Short exercise:
Write out everything in the items below from the line containing "The image size" down to the line containing "pyautogui.click(x=306, y=64)", both lines included. Leave the pictures out of your answer.

Data records:
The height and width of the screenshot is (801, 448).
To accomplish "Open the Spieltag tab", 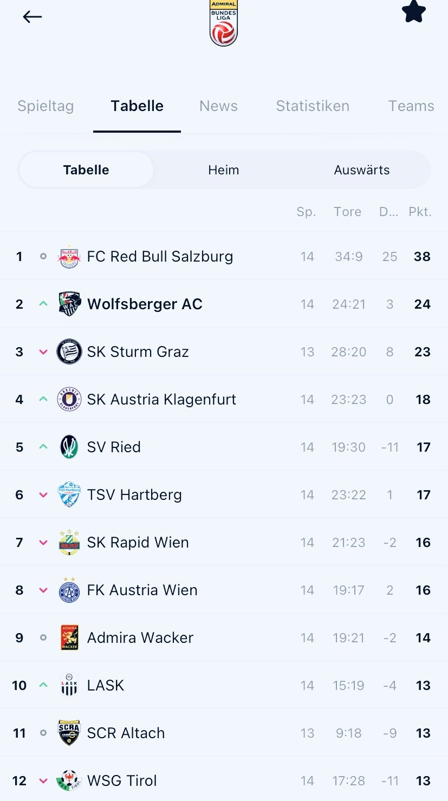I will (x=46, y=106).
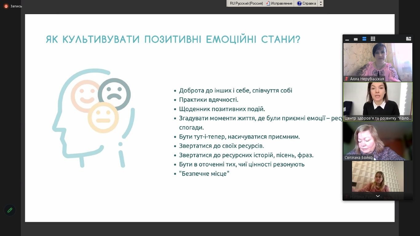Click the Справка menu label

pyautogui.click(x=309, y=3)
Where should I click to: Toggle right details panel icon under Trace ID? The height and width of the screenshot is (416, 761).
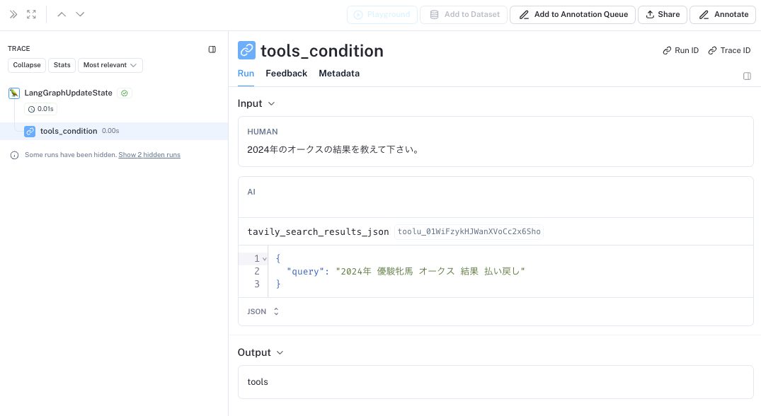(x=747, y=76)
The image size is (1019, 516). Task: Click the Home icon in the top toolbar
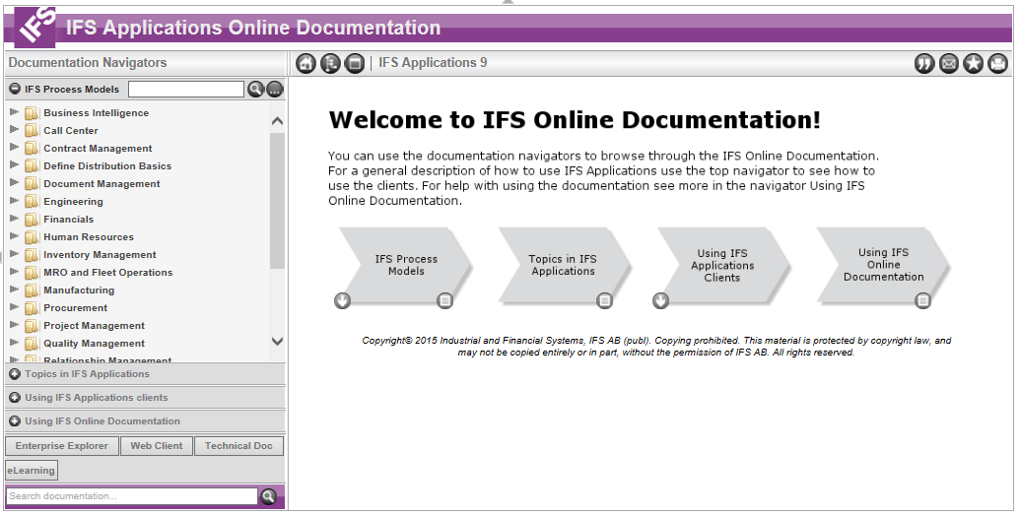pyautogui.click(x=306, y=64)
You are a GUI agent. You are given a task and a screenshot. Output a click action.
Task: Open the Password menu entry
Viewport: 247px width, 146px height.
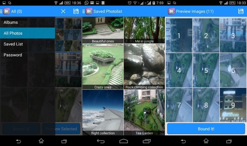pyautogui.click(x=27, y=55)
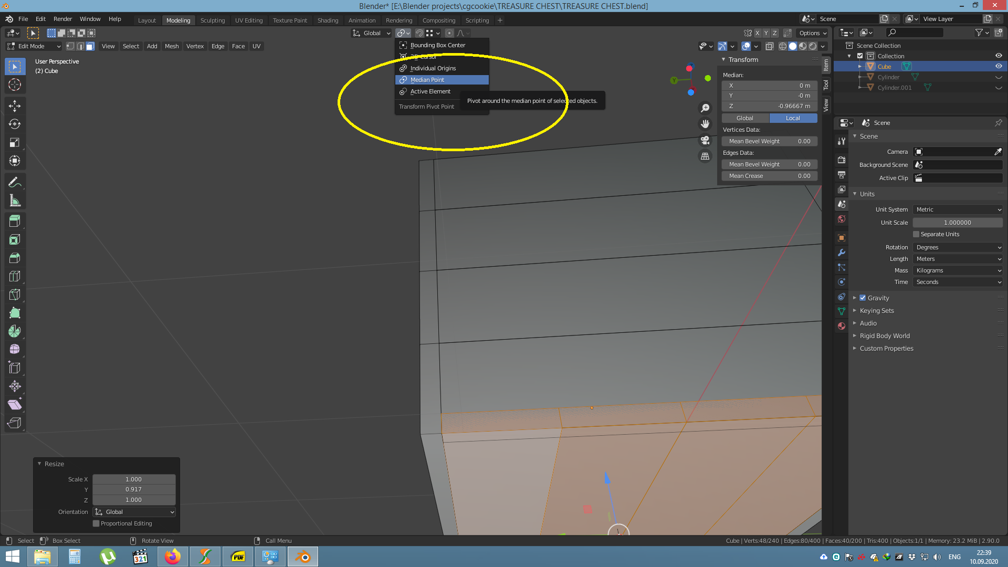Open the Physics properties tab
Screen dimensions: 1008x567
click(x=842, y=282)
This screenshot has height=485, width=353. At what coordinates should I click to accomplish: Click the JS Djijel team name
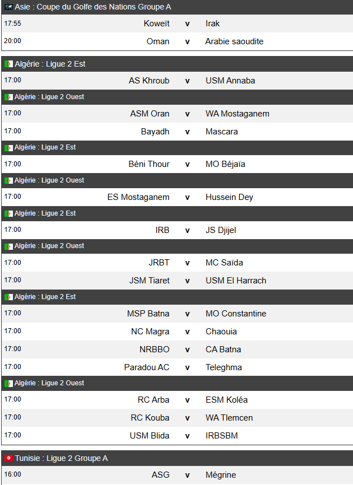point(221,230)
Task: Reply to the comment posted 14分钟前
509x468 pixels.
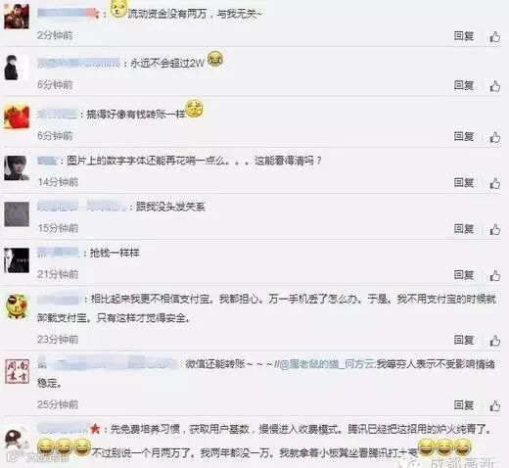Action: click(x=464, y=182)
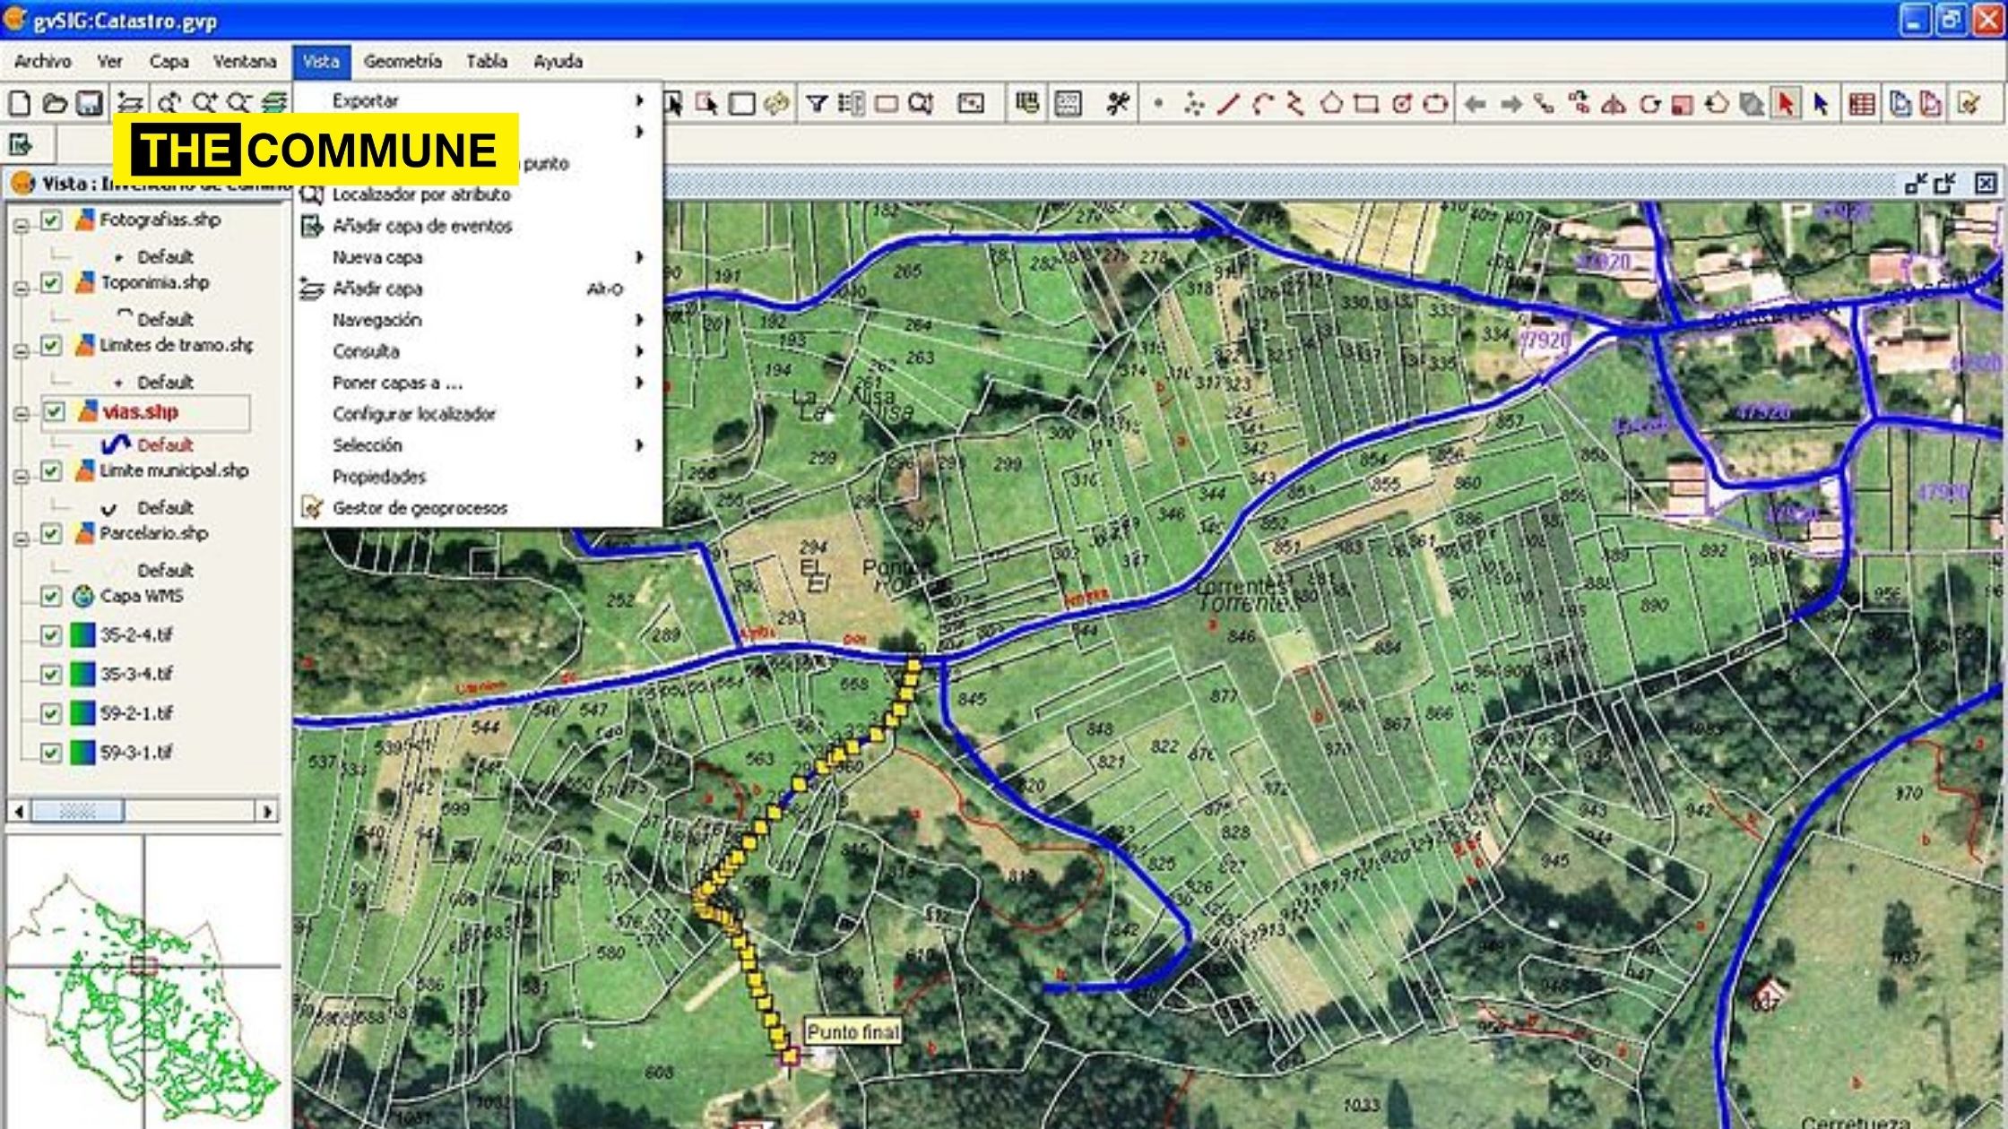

Final result:
The image size is (1019, 516). Task: Click the Home icon in the top toolbar
pyautogui.click(x=306, y=64)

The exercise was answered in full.